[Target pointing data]

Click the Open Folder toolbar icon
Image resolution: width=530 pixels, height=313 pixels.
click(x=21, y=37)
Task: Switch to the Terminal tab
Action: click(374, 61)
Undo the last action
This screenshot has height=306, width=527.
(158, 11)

**DIRECTIONS FOR THIS TASK:**
Reproduce all of the records above verbatim, keeping each line in its original order.

**WRITTEN REPLY:**
Click the Open Folder toolbar icon
Image resolution: width=530 pixels, height=313 pixels.
click(x=21, y=37)
Task: Switch to the Terminal tab
Action: click(374, 61)
Undo the last action
This screenshot has height=306, width=527.
(158, 11)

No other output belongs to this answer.